How do you at Bayer Schering implement a strategy of ongoing evaluation in regards to your global shipping logistics?
Our logistics department only deals with distribution of IMPs, which come in much lower quantities, but in different packaging and in sometimes larger volumes than marketed drugs. We collect and review shipment data on a regular basis in order to be ready for any possible emergencies.
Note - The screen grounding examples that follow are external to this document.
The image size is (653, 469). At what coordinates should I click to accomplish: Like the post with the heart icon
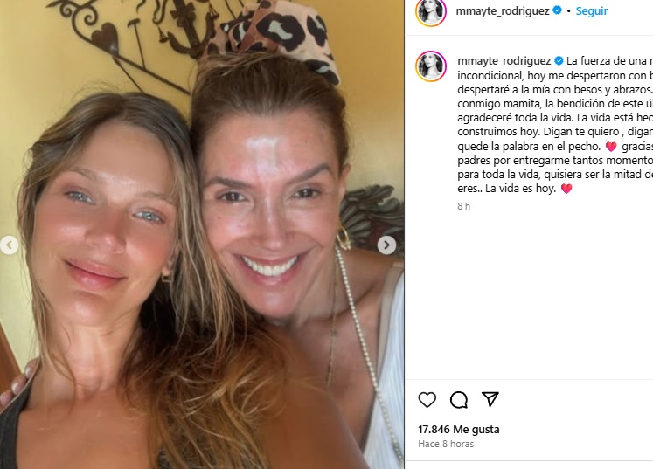coord(427,400)
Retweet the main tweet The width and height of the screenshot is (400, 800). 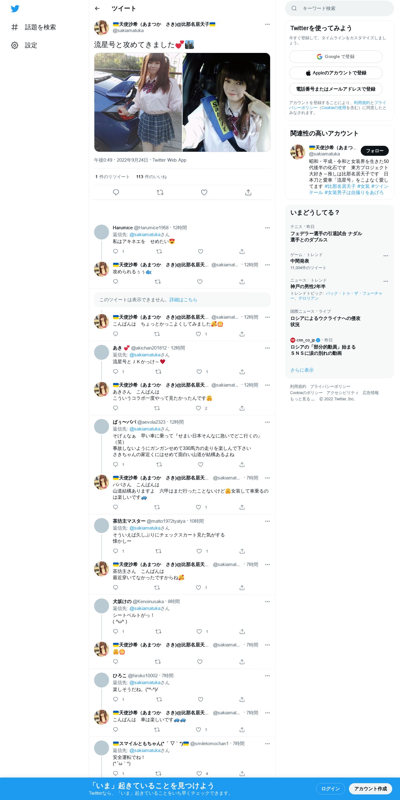point(160,192)
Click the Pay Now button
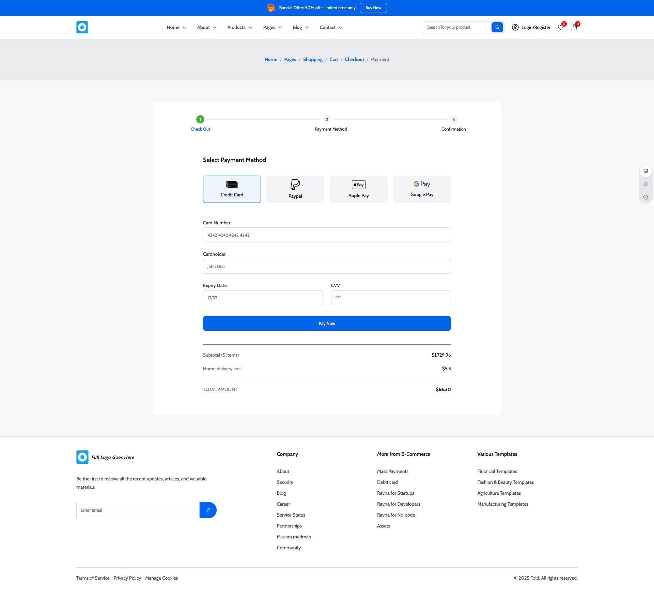 (327, 323)
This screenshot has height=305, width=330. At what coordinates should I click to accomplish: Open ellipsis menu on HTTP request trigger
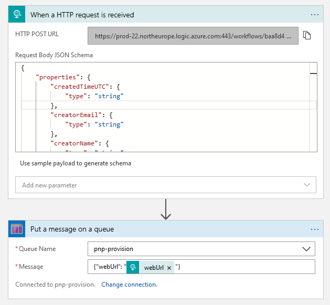[315, 15]
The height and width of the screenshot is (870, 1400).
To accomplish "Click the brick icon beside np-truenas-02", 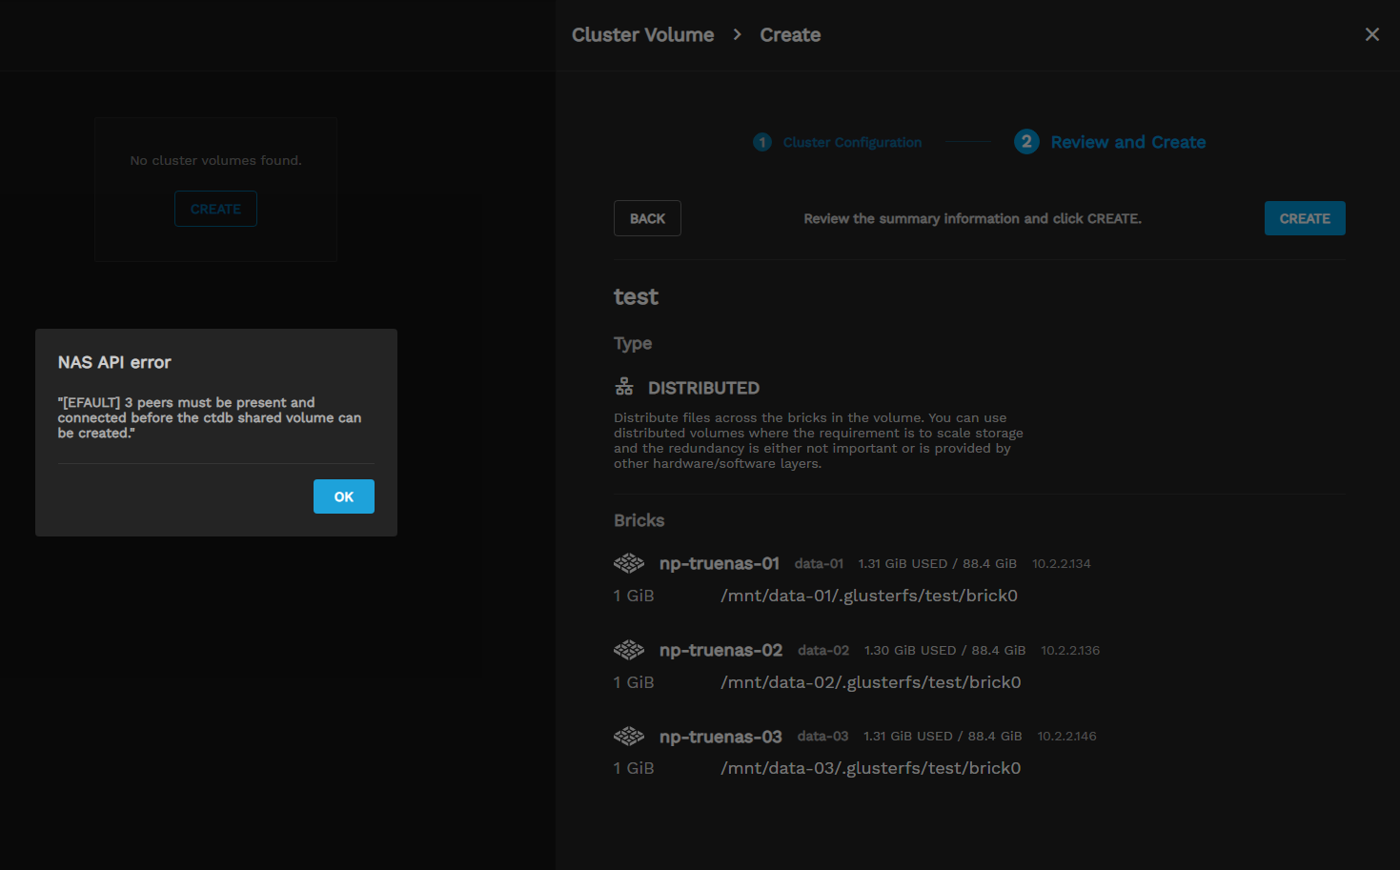I will point(629,650).
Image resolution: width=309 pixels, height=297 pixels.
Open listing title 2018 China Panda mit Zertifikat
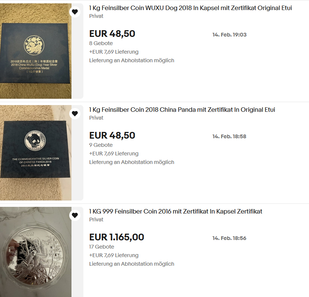click(x=182, y=110)
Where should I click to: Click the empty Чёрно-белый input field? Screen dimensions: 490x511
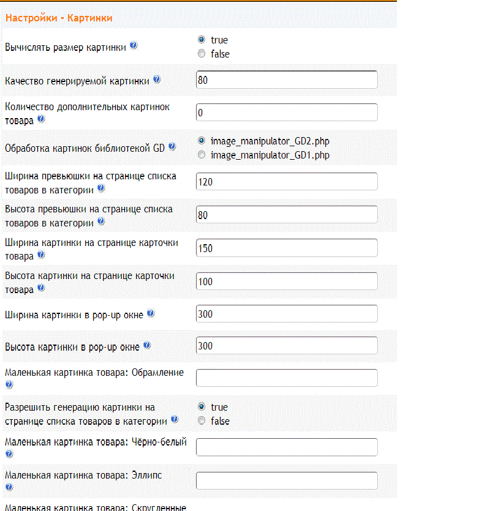(287, 447)
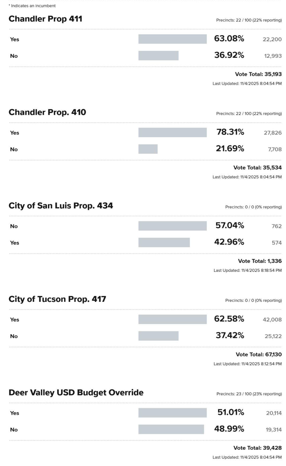
Task: Select the 78.31% result figure
Action: (x=230, y=132)
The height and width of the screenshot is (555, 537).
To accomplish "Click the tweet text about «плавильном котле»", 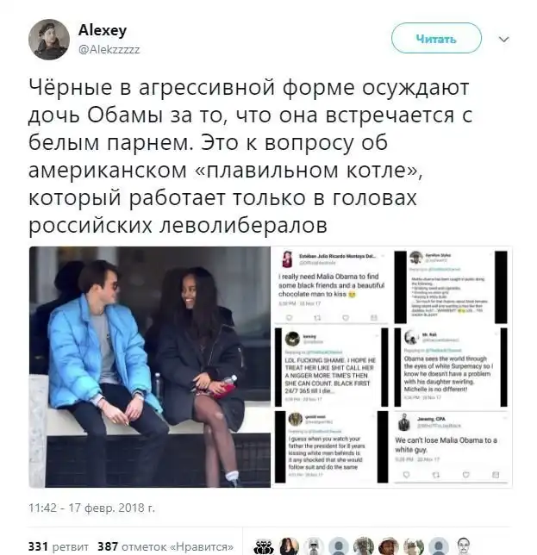I will pos(250,156).
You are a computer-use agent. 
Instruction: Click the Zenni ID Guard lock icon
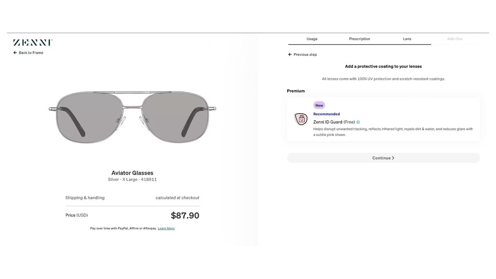pyautogui.click(x=301, y=119)
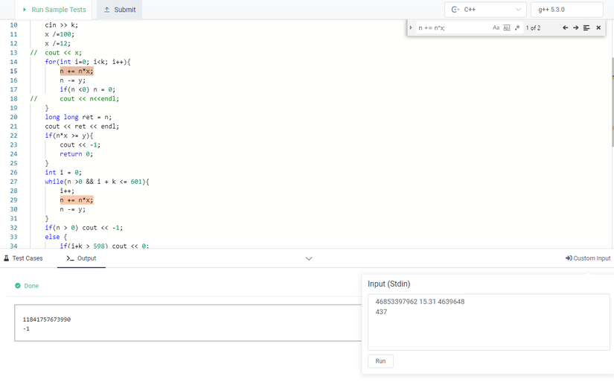Viewport: 614px width, 382px height.
Task: Switch to the Test Cases tab
Action: pos(24,258)
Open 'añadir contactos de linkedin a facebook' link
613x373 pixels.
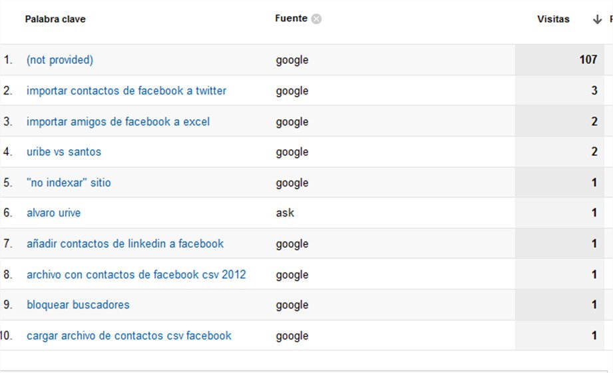pyautogui.click(x=125, y=243)
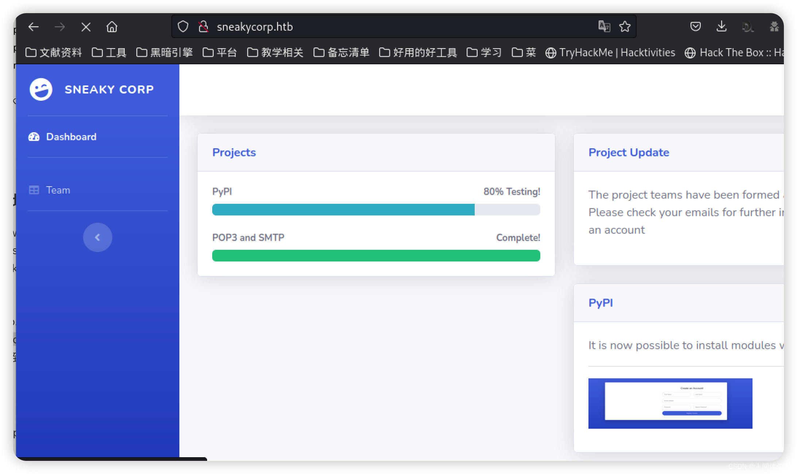
Task: Go to the browser home icon
Action: 112,27
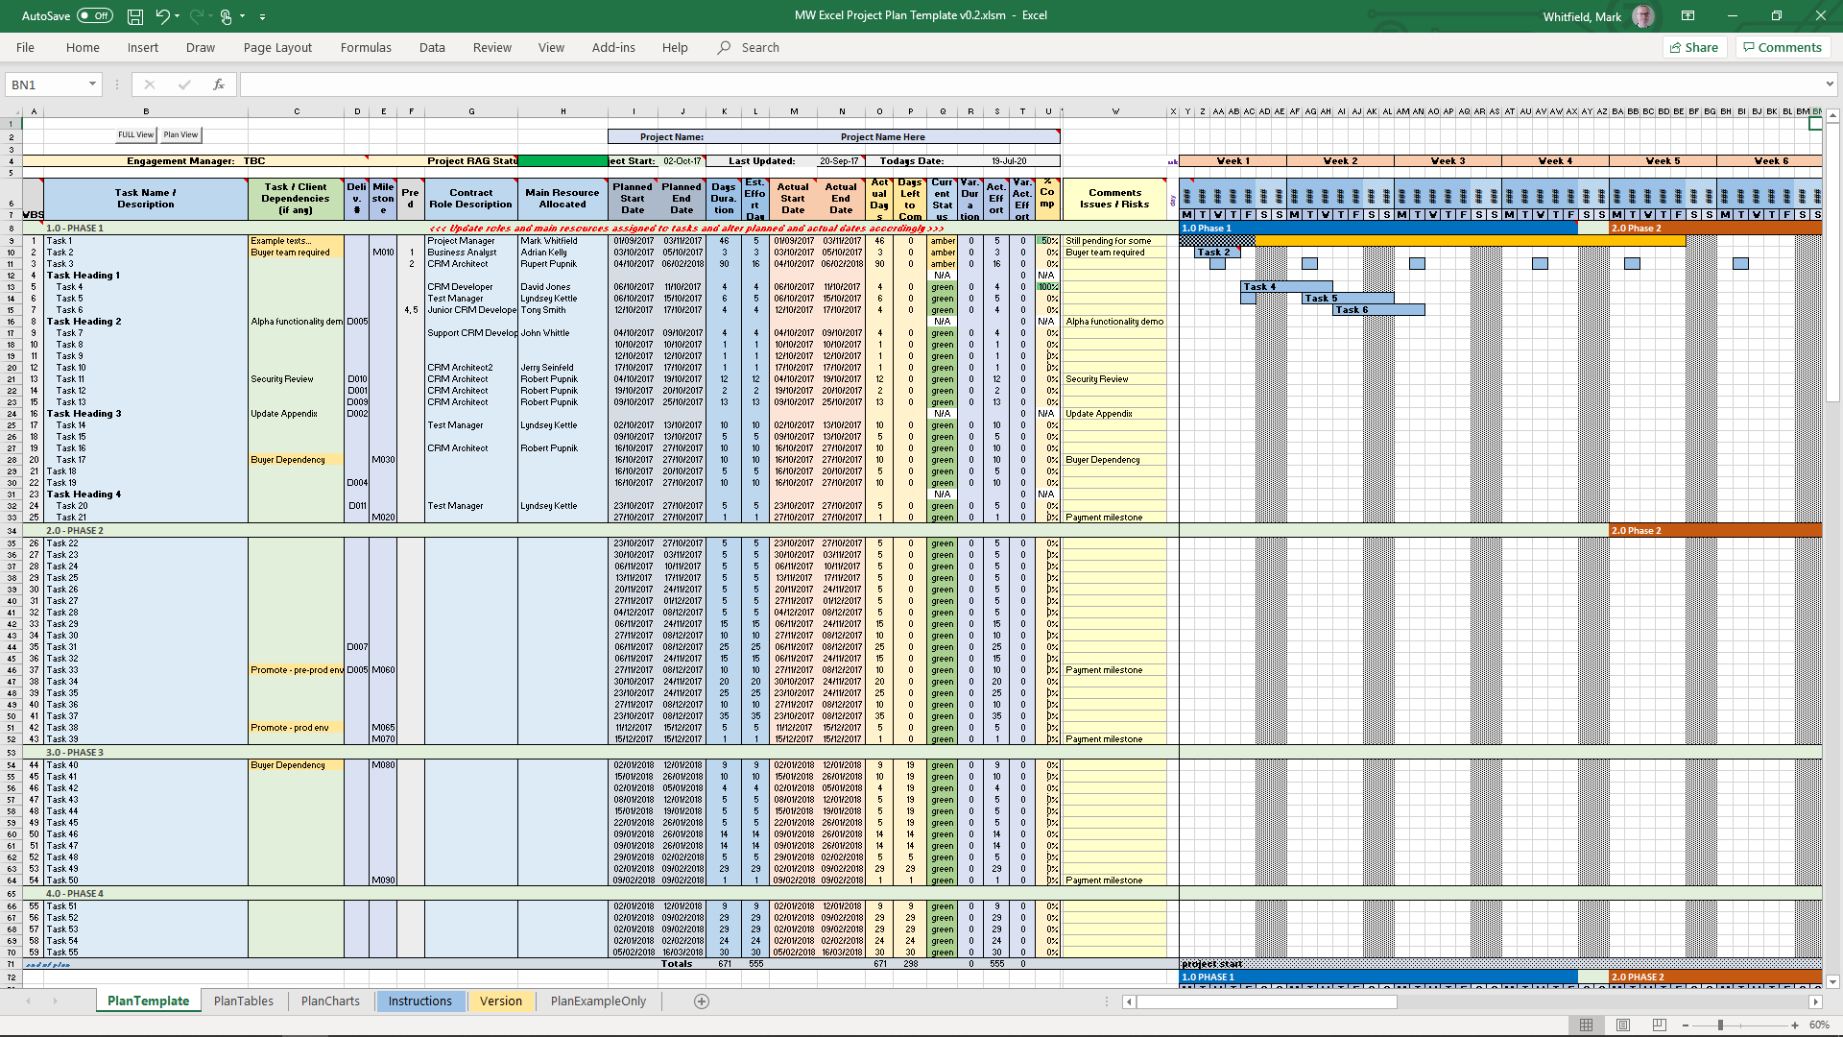
Task: Select Normal view in status bar
Action: pos(1587,1025)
We also routinely review all data obtained following any change in the distribution process, such as courier handling or shipper configuration for a defined number of shipments.
When organising logistics on a global scale, how do you deal with the task of compliance to a wide number of regulating bodies?
For clinical trials, we publish the status of country-specific requirements, such as import preparation, on our intranet. Prior to the start of a new study, these requirements are verified by a responsible person and any updates or changes fed back to our logistics group. This is also done on an ongoing basis.
What are the most common instances of failed shipments within the handling of products along the clinical supply chain, and what processes are in place to minimise the fallout of these occurrences?
In clinical trials, the number of "failed shipments" must be reduced to the possible minimum, because there is not always sufficient stock to replace unusable supplies. Our processes are therefore set to avoid all potential causes of failure up front. Therefore, real failures (those leading to the rejection of a shipment) are relatively rare and usually have uncommon and unpredictable reasons, which are thereby thoroughly addressed to avoid repeat incidents.
When re-designing your packaging, what areas were looked to be improved, and what materials have been found that best meet the rigorous requirements?
For various reasons, multi-use shippers are considered only when using a premium courier service. There was significant room for optimisation with regard to the single-use shippers offered as the standard solution by many commercial depots. These standard shippers often turned out have been inadequately tested and to be of low quality material. We therefore focused on improving the components used and had our testing profiles applied to them.
How do you feel the cold chain industry is progressing in terms of technology and experience? Are we moving at a fast enough pace to keep up with demand?
As there are different types of suppliers and service providers branching from that industry, I do not believe this can be answered concisely. It would however be very helpful for the vendors and the users to agree on common worldwide state- of-the-art industry standards.
In terms of balancing costs, what areas would you say require the most investment to improve overall temperature-controlled shipping?
The best investment is always in the area of minimising human error and achieving awareness across all parties in the requirements of handling such goods.
Finally, what are the long terms goals that your department is hoping to achieve?
We hope to establish a set of tailored solutions for the worldwide distribution of our study drugs, from which the next user can then make a selection according to their own specific needs.